Plain and simple if you perform a clean, parallel, installation of your operating system your problem will be resolved. It is not something everyone likes to do, but it will save you the hassle of going through the rest of this reading. WindowsReinstall.com has picture walkthroughs of performing a reinstallation, and to be honest the only hassle is backing up your data.
There are obviously a few things we'll need to know prior to being able to assist you. But, all in all I'd like to set the expectation that you may have to do a reinstallation of some type for this issue. Whether it be an "inplace upgarde", "parallel install", or "clean installation". Granted it does seem a bit drastic, but it comes directly for the Microsoft developers.
1) Do you have a technical stop code for the install failure? (ie. 0x00000000)
2) Did you receive the SP1 update via Windows Update or manual download?
The rest of the information is truly trivial because there are too many contributing factors to what may have caused the failure.
The first thing you will want to do is download and run the System Readiness Update Tool (aka. CheckSUR). This will evaluate your system's readiness for SP1, and will most likely indicate that some of your manifests, Windows Updates, are missing or corrupt. The download can be found below and if you don't know which one you need download the 32-BIT.
SYSTEM READINESS UPDATE TOOL
After you download this you will need to "RUN" it on your system. It will look like a Windows Update. When it states that it is installing you may not see a progress bar. That is normal, and please do not stop the process. If you do the results may be inaccurate.
Next, we will want to run a SFC /SCANNOW on your machine. This is called the System File Checker, and it does just that. It verifies the integrity of your system files, and attempts to repair them using backup's. If this scan returns "errors that could not be repaired" we may have a problem.
To do this please do the following.
1) Click Start > All Programs > Accessories and then Right Click on Command Prompt. After you have done that select "Run As Administrator".
2) Click "Allow" when you receive the UAC prompt.
3) You should now have a black window on your screen.
4) Please type the following and hit enter: SFC /SCANNOW
5) After the scan has completed it will give you a message indicating such.
If you receive an error message stating that "... found errors that could not be repaired" please proceed to STEP 3. If it did not find errors re-run CheckSUR, and then attempt to install SP1.
Now we will need to run CheckDisk this checks your hard drive for errors, and attempts to repair them. This scan can take anywhere from 30 minutes up to 2 hours depending on the size of your hard drive. You can execute this command from the command prompt as before or from within Windows. For ease of use I'll tell you how to do it from within Windows.

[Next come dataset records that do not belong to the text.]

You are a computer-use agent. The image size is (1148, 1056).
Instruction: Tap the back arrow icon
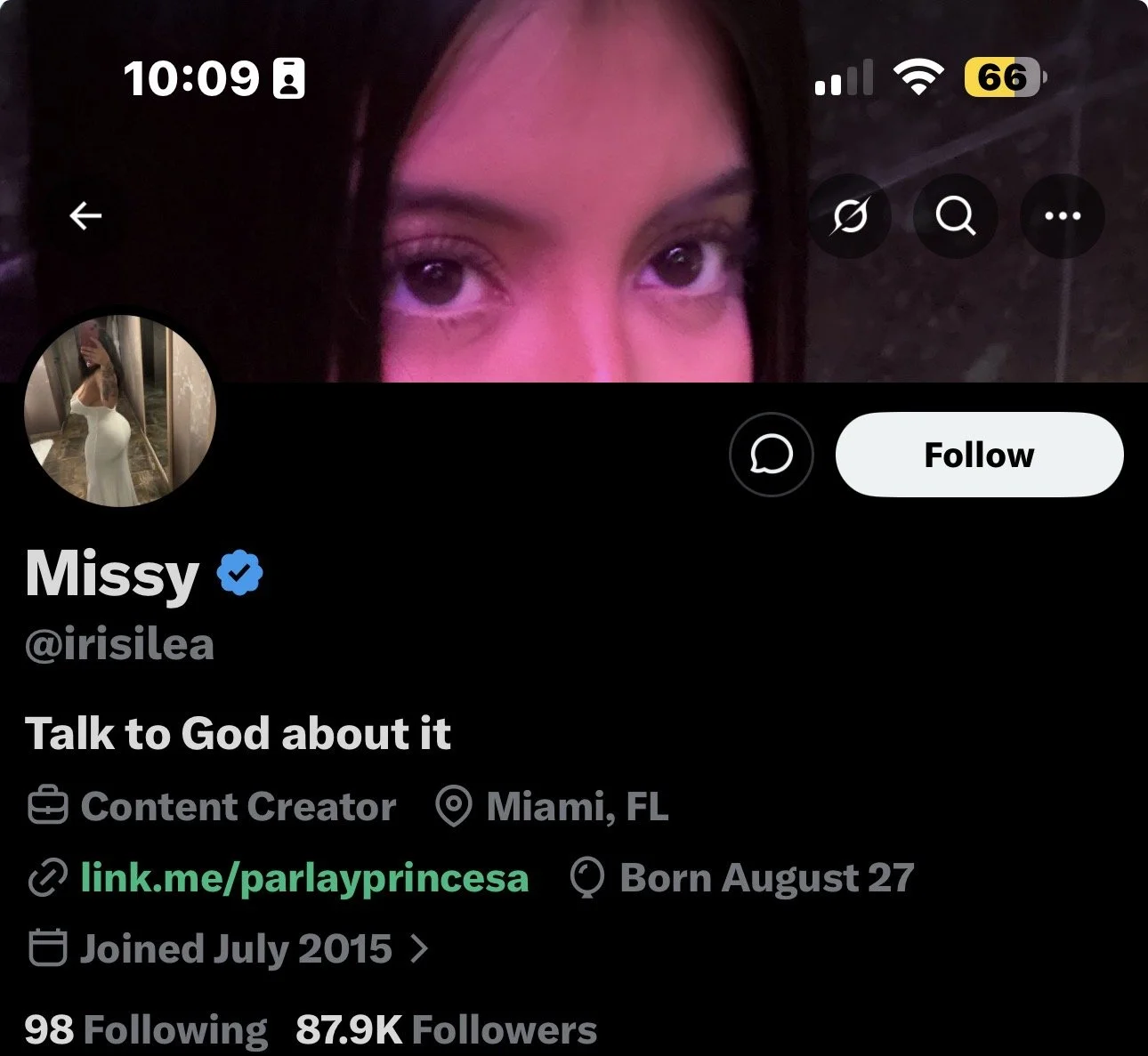coord(85,215)
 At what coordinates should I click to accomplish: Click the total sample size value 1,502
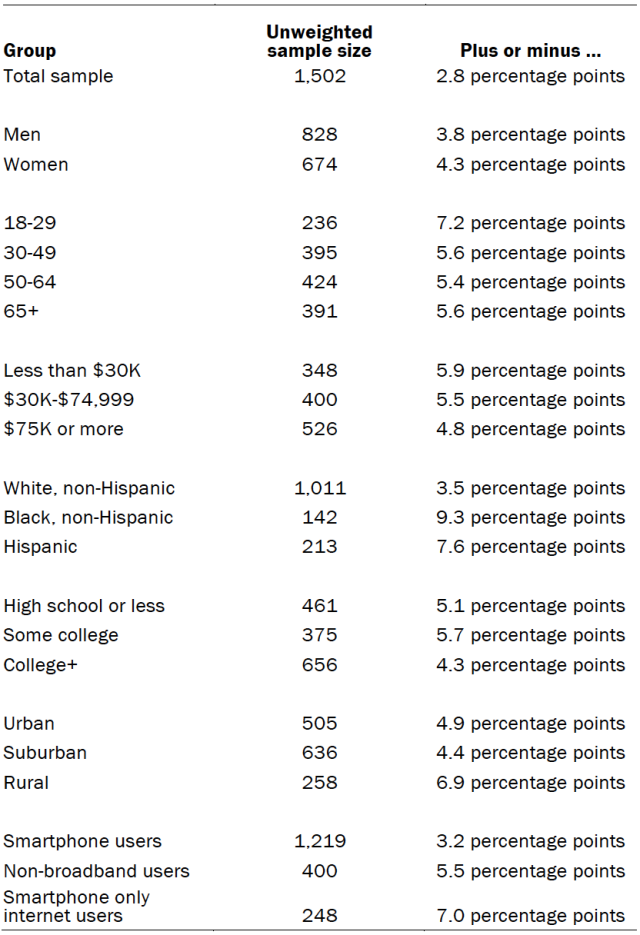point(320,76)
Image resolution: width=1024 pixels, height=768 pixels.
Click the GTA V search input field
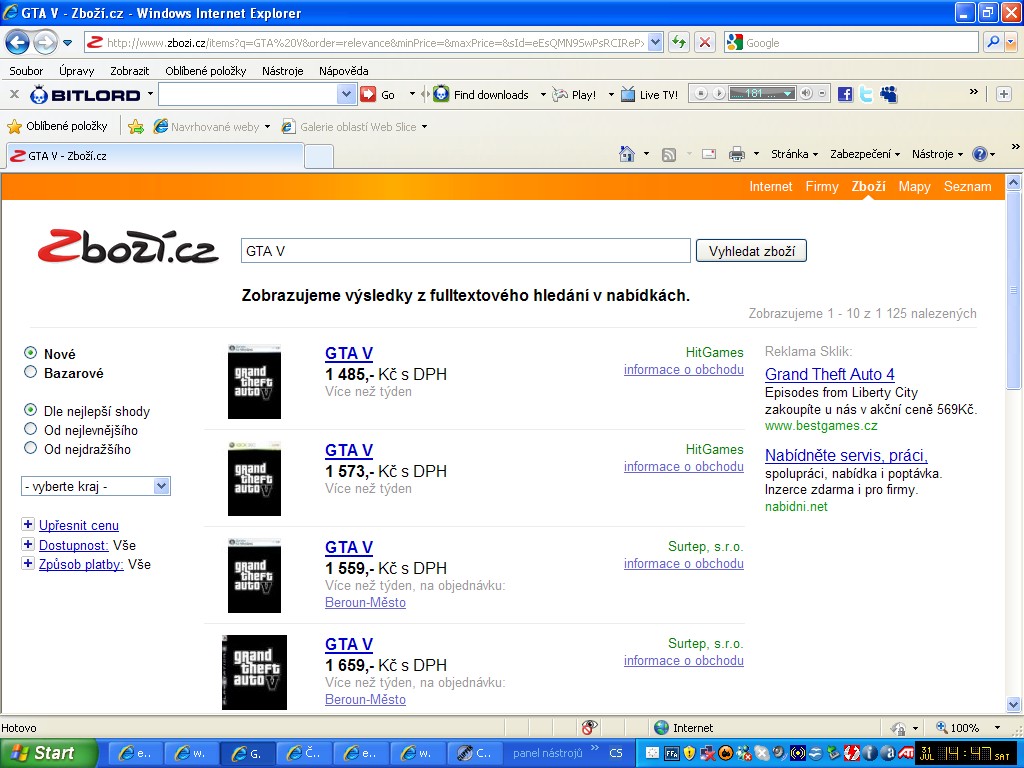click(465, 251)
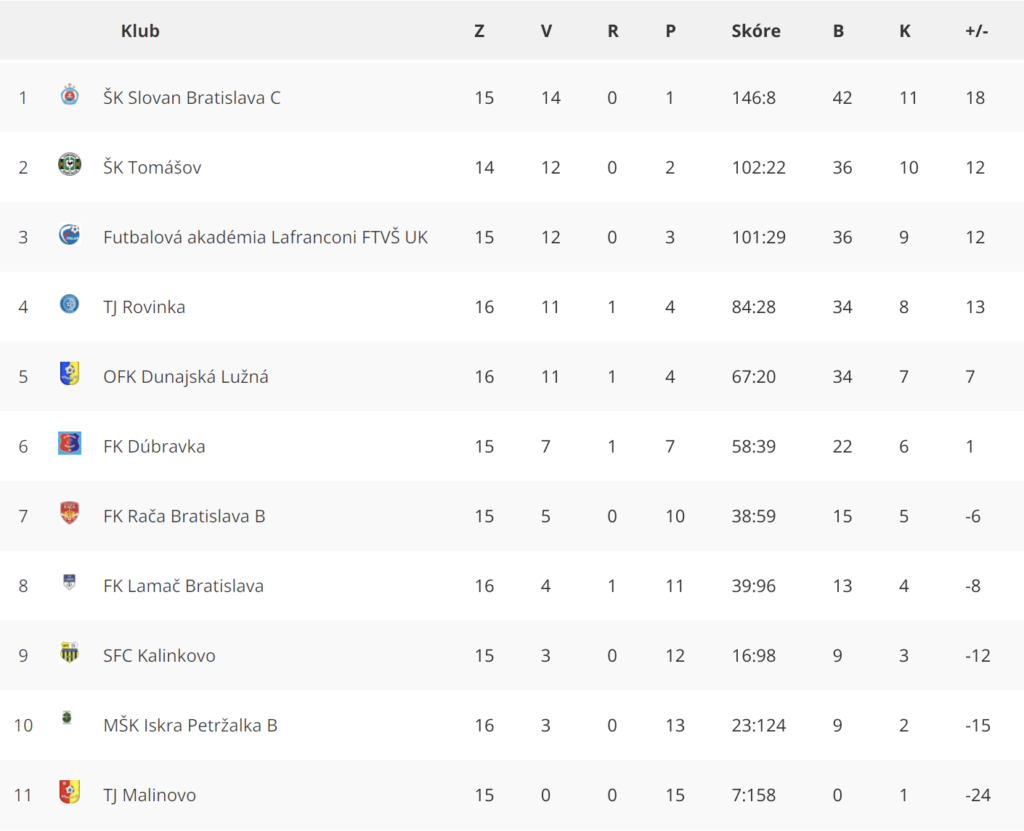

1) Click on Start > Computer.
2) Right Click on Local Disk (C:), and select Properties.
3) Click on the Tools tab.
4) Click the top most button that says "Check Now"
5) Make sure BOTH boxes are checked and click "Start"
It may require a restart before it can do the error checking, because the drive is in use. After that has completed rerun CheckSUR see if problems still persist. If not then attempt to install Vista SP1. Should you still receive errors then you will need to perform a reinstallation of your operating system.
Personally as in the "Short Version" I would recommend just doing a clean installation. It is the fastest and meets with the most success. Time and time again I've seen in-place upgrades work, but as well I've seen them cause data loss. Personally, if I'm going to do something I'd rather do it right the first time.
One of the problems most consumers are going to run into is that the computer they bought did not come with a Windows Vista Installation DVD. First off request one, because you should have gotten it. Secondly, at worst just borrow a friend or neighbors. Most times you can perform a "keyless" installation, and apply the Product Key you have "after" the installation.
If anyone has questions or concerns about the overall process please feel free to ask. Any questions I can answer here saves me from having to talk to you later down the road
If you perform a "fresh/clean" install of your OS. You can install the standalone version of SP1 on your machine without any other updates. I've done it on consumer machines as well as my test boxes. The only prerequisite updates for the SP1 package are included in the standalone. So should you have to reimage a machine or simply installing Vista for the first time consider getting the SP1 download prior to doing anything on the machine to reduce failures.
i have downloaded service pack 1 for vista home premium but after it gets through it reverts everything and says it couldn't update. any ideas?